PROMPT: Set down every line from the one with "Click the Entities dropdown arrow" to the end of the entries, both ends included, exactly as it reads and without pictures.

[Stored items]
-- Opening Marker --
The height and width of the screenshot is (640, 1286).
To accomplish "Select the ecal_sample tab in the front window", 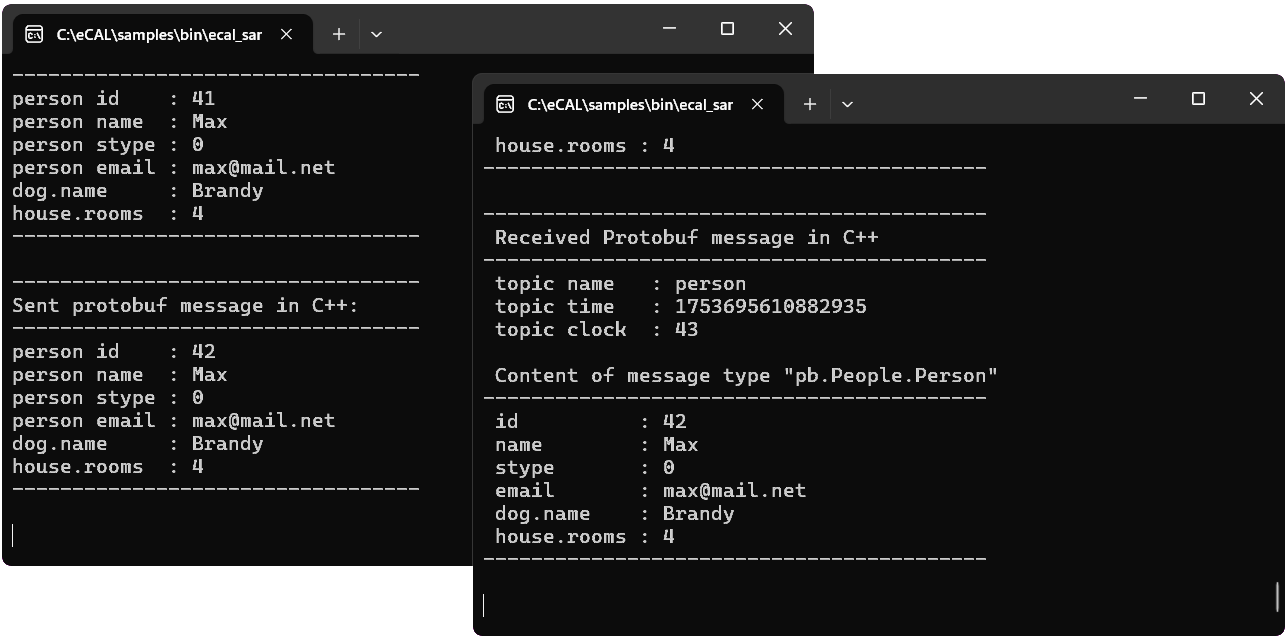I will pos(629,104).
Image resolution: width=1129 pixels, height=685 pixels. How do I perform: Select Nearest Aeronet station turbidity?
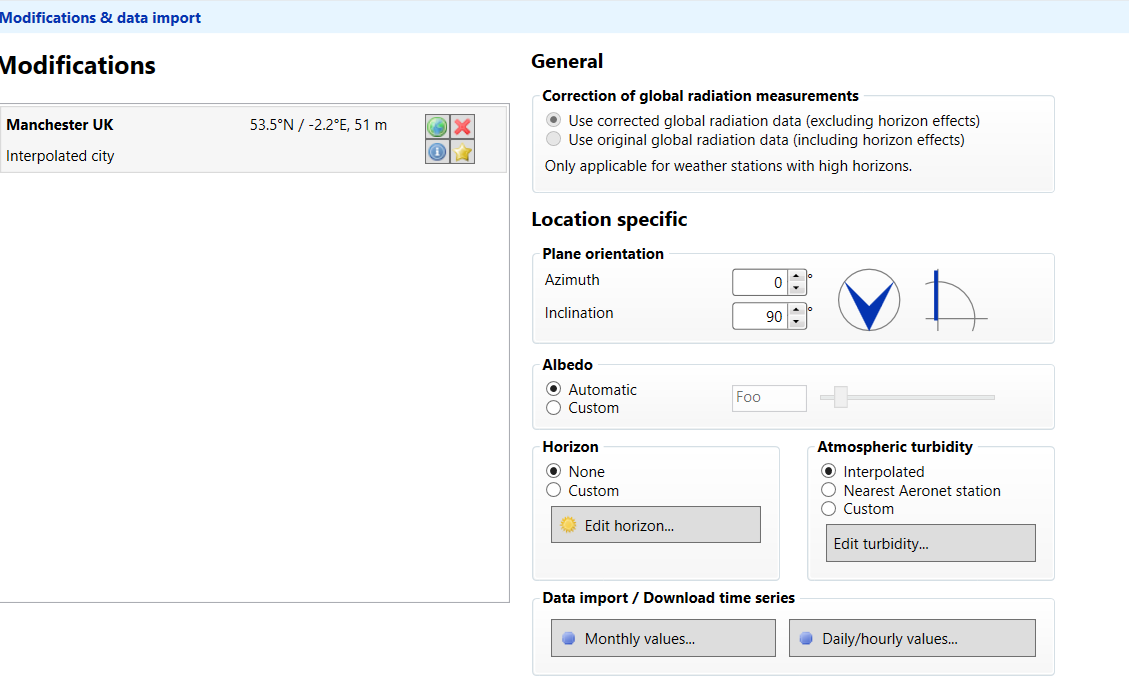click(x=828, y=491)
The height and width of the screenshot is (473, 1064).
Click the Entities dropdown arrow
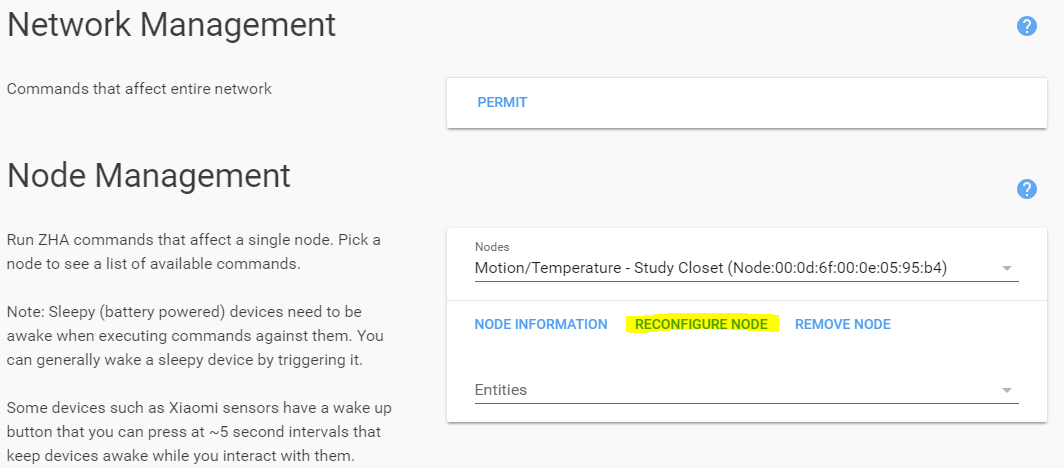pos(1007,390)
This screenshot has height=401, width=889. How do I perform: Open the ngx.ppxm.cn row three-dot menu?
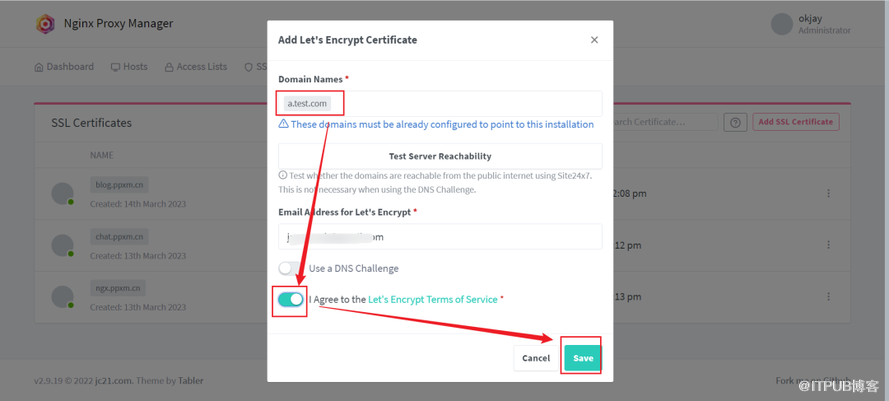[x=828, y=296]
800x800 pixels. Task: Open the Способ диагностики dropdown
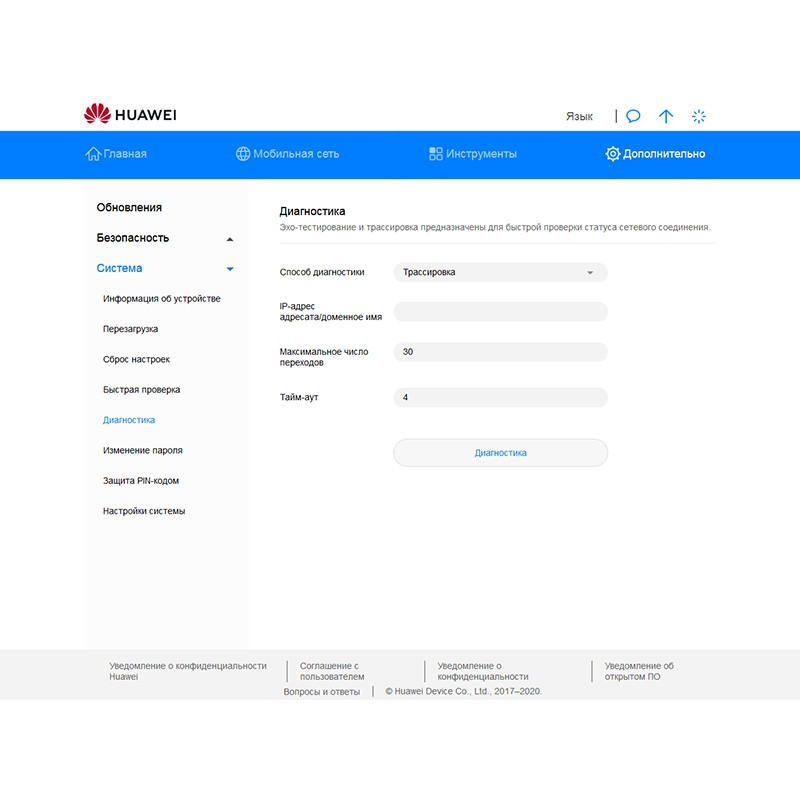[500, 272]
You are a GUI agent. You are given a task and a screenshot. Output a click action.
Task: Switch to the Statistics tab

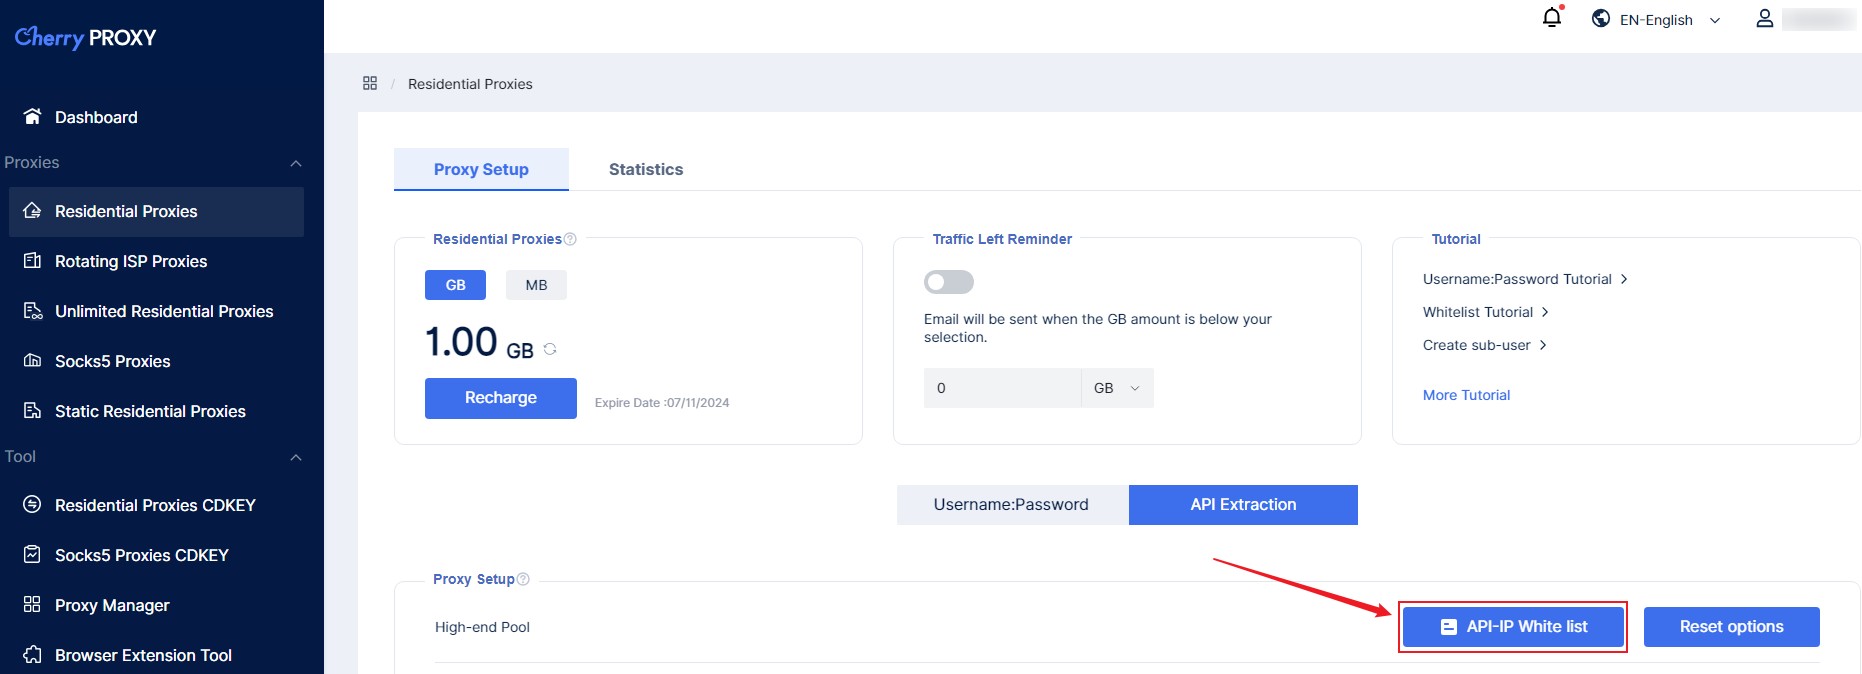(645, 169)
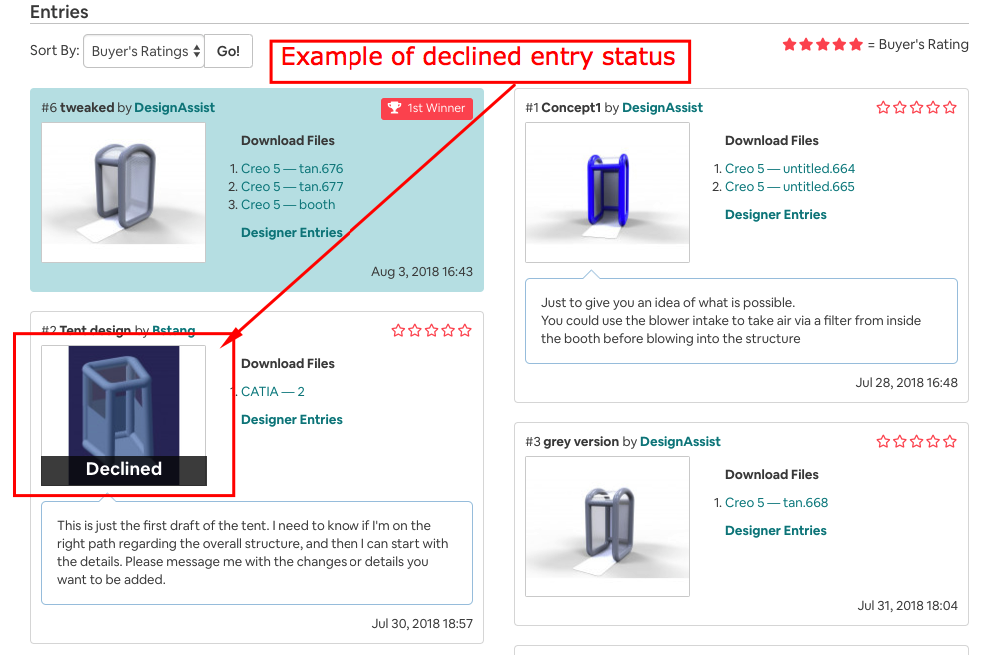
-- Closing Marker --
RESULT:
Click the Entities dropdown arrow
pos(1007,390)
This screenshot has height=401, width=889. How do I perform: Open the ngx.ppxm.cn row three-dot menu?
[x=828, y=296]
800x800 pixels. Task: Open the Способ диагностики dropdown
[500, 272]
You are a GUI agent. You are given a task and a screenshot. Output a click action.
Task: Switch to the Statistics tab

(645, 169)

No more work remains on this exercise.